--- DATASET RECORDS Enclosed Below ---

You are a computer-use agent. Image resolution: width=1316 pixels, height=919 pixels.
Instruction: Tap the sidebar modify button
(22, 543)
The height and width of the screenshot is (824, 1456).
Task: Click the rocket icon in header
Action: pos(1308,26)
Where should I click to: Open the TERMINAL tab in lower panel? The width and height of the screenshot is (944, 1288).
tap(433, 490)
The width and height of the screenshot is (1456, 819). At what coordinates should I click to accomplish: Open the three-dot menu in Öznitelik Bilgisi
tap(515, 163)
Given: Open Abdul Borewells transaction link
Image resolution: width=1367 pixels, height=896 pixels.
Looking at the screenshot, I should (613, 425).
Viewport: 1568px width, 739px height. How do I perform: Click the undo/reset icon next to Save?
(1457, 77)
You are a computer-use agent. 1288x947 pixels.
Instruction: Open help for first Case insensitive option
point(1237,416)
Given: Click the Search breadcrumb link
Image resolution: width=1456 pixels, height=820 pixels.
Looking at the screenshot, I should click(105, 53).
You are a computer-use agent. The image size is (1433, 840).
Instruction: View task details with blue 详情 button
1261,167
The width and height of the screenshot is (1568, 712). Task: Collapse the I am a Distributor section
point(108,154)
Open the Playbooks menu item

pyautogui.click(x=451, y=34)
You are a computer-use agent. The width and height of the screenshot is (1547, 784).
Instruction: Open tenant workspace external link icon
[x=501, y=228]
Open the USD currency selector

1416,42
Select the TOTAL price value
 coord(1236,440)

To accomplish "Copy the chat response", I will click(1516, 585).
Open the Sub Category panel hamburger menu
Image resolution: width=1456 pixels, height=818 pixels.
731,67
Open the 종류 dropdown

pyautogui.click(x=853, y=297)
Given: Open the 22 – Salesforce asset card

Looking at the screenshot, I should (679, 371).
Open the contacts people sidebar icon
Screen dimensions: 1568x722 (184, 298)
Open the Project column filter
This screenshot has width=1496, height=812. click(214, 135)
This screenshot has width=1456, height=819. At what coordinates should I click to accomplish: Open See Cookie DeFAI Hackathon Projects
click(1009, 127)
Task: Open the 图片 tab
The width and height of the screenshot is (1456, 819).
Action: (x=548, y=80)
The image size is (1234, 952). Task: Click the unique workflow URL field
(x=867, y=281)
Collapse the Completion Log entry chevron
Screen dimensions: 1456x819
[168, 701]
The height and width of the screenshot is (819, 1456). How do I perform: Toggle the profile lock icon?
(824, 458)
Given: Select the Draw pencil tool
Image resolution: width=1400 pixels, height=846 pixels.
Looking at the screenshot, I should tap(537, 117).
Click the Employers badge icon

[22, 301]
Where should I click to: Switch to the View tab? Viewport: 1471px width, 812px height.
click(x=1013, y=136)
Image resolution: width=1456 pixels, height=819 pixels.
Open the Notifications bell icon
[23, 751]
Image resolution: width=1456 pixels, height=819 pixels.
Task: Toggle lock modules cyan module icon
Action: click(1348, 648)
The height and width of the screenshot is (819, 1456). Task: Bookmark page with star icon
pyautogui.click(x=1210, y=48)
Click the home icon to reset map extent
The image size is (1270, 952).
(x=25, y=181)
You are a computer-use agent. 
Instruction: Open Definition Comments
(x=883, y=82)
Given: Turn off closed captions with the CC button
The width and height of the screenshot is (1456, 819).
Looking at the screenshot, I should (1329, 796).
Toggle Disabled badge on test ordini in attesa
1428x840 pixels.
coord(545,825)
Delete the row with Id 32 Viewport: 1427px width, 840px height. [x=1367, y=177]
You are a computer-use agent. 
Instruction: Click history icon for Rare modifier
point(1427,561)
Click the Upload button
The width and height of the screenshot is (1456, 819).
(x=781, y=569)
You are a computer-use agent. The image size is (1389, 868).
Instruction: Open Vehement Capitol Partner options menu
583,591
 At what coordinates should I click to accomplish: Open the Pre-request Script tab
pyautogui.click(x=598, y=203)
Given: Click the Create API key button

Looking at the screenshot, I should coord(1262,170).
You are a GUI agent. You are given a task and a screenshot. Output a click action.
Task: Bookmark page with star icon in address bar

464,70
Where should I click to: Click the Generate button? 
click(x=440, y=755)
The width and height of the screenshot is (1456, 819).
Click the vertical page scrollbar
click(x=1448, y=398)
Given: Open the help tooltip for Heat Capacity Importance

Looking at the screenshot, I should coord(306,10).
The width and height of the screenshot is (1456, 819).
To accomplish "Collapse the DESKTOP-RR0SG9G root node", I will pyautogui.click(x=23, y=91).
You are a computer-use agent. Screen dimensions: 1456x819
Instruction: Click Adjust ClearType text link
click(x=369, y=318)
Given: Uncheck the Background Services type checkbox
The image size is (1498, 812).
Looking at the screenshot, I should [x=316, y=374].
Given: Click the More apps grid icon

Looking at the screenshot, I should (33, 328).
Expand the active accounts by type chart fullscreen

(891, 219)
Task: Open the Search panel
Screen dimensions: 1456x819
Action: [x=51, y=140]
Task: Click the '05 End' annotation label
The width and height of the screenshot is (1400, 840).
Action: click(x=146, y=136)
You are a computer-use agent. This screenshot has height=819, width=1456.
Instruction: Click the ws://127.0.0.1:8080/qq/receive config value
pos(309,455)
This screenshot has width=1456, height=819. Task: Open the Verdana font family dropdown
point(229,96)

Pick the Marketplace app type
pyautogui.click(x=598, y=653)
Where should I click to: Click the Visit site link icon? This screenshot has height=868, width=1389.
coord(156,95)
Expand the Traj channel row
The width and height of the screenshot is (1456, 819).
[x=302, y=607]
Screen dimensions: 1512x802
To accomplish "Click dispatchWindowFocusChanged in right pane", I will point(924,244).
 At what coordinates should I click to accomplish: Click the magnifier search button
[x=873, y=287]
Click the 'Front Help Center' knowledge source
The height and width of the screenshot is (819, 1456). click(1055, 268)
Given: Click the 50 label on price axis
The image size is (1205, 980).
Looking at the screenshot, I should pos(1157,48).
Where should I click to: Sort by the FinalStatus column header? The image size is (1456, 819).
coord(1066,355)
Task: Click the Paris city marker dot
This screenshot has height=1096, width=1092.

--- End of Enclosed DATASET RECORDS ---

Up to and including the line with "Task: Open the 图片 tab", repeat the entries exactly, beginning at their first line.

You are a computer-use agent. Image resolution: width=1316 pixels, height=919 pixels.
Instruction: Tap the sidebar modify button
(22, 543)
The height and width of the screenshot is (824, 1456).
Task: Click the rocket icon in header
Action: pos(1308,26)
Where should I click to: Open the TERMINAL tab in lower panel? The width and height of the screenshot is (944, 1288).
tap(433, 490)
The width and height of the screenshot is (1456, 819). At what coordinates should I click to accomplish: Open the three-dot menu in Öznitelik Bilgisi
tap(515, 163)
Given: Open Abdul Borewells transaction link
Image resolution: width=1367 pixels, height=896 pixels.
Looking at the screenshot, I should (613, 425).
Viewport: 1568px width, 739px height. How do I perform: Click the undo/reset icon next to Save?
(1457, 77)
You are a computer-use agent. 1288x947 pixels.
Instruction: Open help for first Case insensitive option
point(1237,416)
Given: Click the Search breadcrumb link
Image resolution: width=1456 pixels, height=820 pixels.
Looking at the screenshot, I should click(105, 53).
You are a computer-use agent. The image size is (1433, 840).
Instruction: View task details with blue 详情 button
1261,167
The width and height of the screenshot is (1568, 712). Task: Collapse the I am a Distributor section
point(108,154)
Open the Playbooks menu item

pyautogui.click(x=451, y=34)
You are a computer-use agent. The width and height of the screenshot is (1547, 784).
Instruction: Open tenant workspace external link icon
[x=501, y=228]
Open the USD currency selector

1416,42
Select the TOTAL price value
 coord(1236,440)

To accomplish "Copy the chat response", I will click(1516, 585).
Open the Sub Category panel hamburger menu
Image resolution: width=1456 pixels, height=818 pixels.
731,67
Open the 종류 dropdown

pyautogui.click(x=853, y=297)
Given: Open the 22 – Salesforce asset card

Looking at the screenshot, I should (679, 371).
Open the contacts people sidebar icon
Screen dimensions: 1568x722 (184, 298)
Open the Project column filter
This screenshot has width=1496, height=812. click(214, 135)
This screenshot has width=1456, height=819. At what coordinates should I click to accomplish: Open See Cookie DeFAI Hackathon Projects
click(1009, 127)
Task: Open the 图片 tab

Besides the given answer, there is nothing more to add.